● The problem
Go through the entries below. Copy out every line that contains "computer".

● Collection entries
——————
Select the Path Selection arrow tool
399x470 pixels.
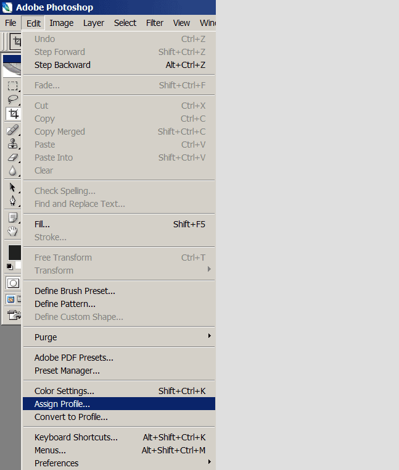coord(12,187)
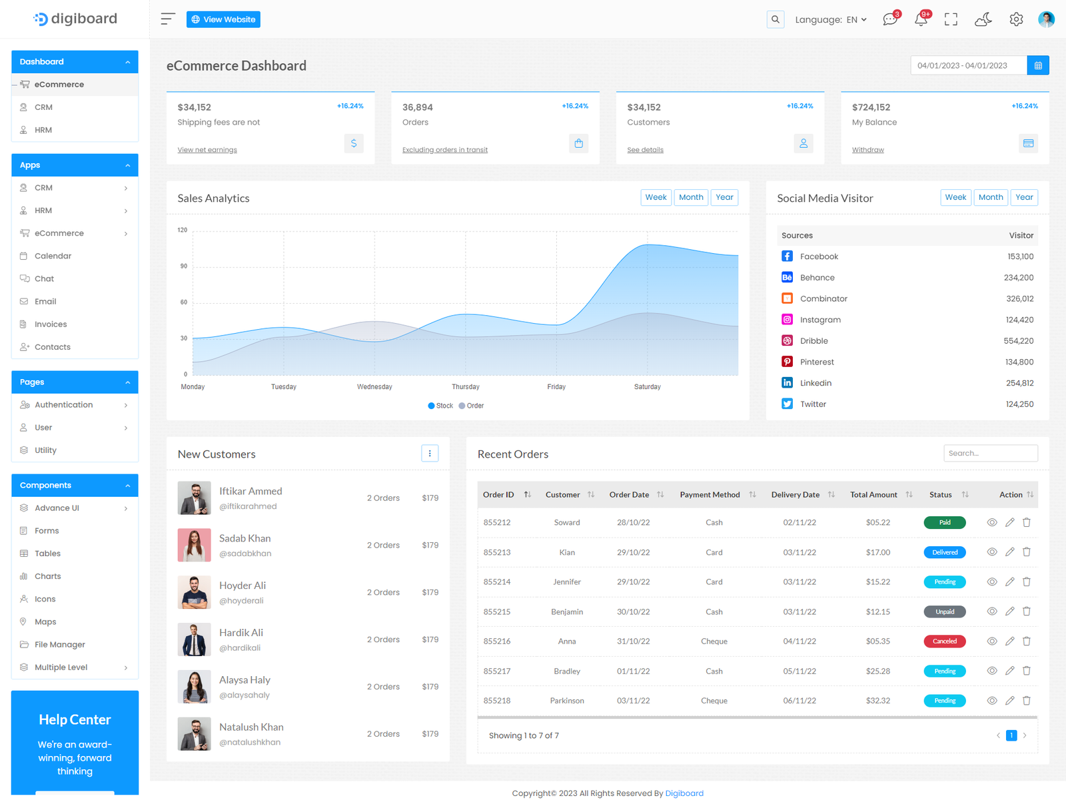
Task: Delete order 855212 with trash icon
Action: (1027, 522)
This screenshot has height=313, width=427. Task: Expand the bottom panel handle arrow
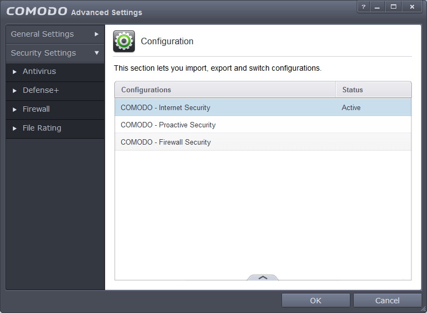tap(263, 277)
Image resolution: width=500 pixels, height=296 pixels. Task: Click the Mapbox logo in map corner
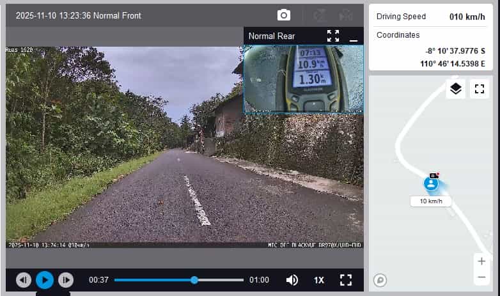[x=380, y=280]
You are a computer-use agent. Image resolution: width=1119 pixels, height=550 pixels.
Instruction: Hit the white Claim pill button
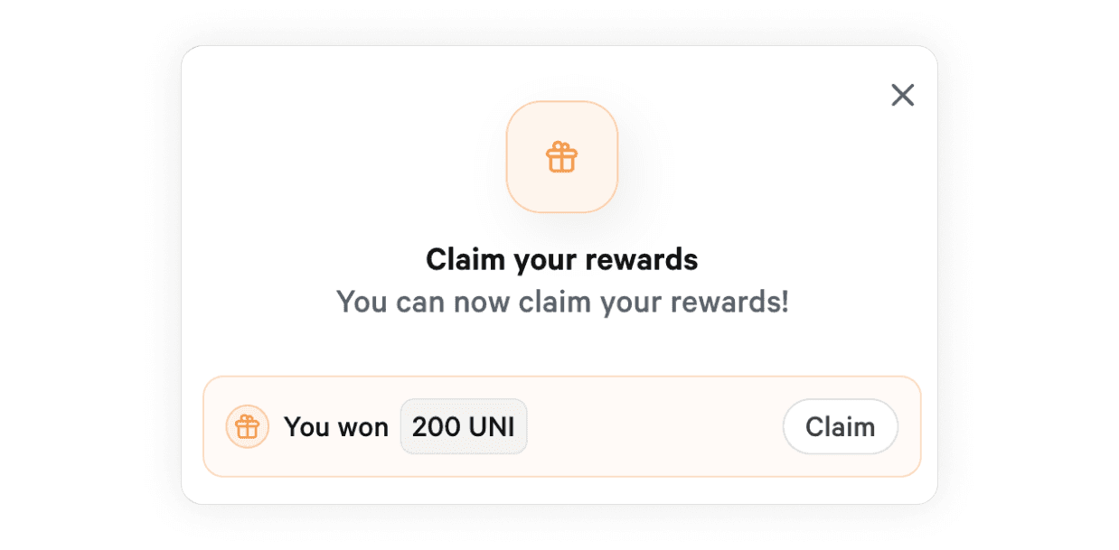[x=840, y=426]
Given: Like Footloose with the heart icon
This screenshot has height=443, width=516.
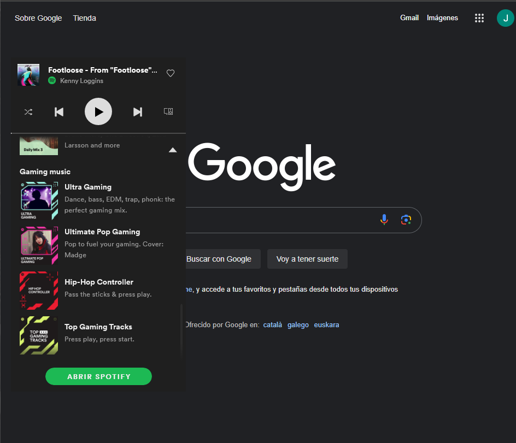Looking at the screenshot, I should pos(171,73).
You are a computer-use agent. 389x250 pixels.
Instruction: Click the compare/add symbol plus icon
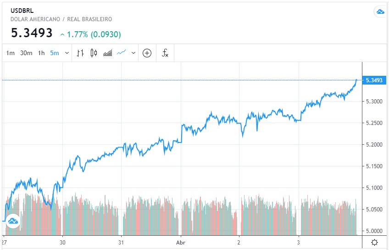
——————
● Result of this exercise
You are a computer-use agent. Image resolution: width=1119 pixels, height=550 pixels.
You are a computer-use agent. 389x250 pixels.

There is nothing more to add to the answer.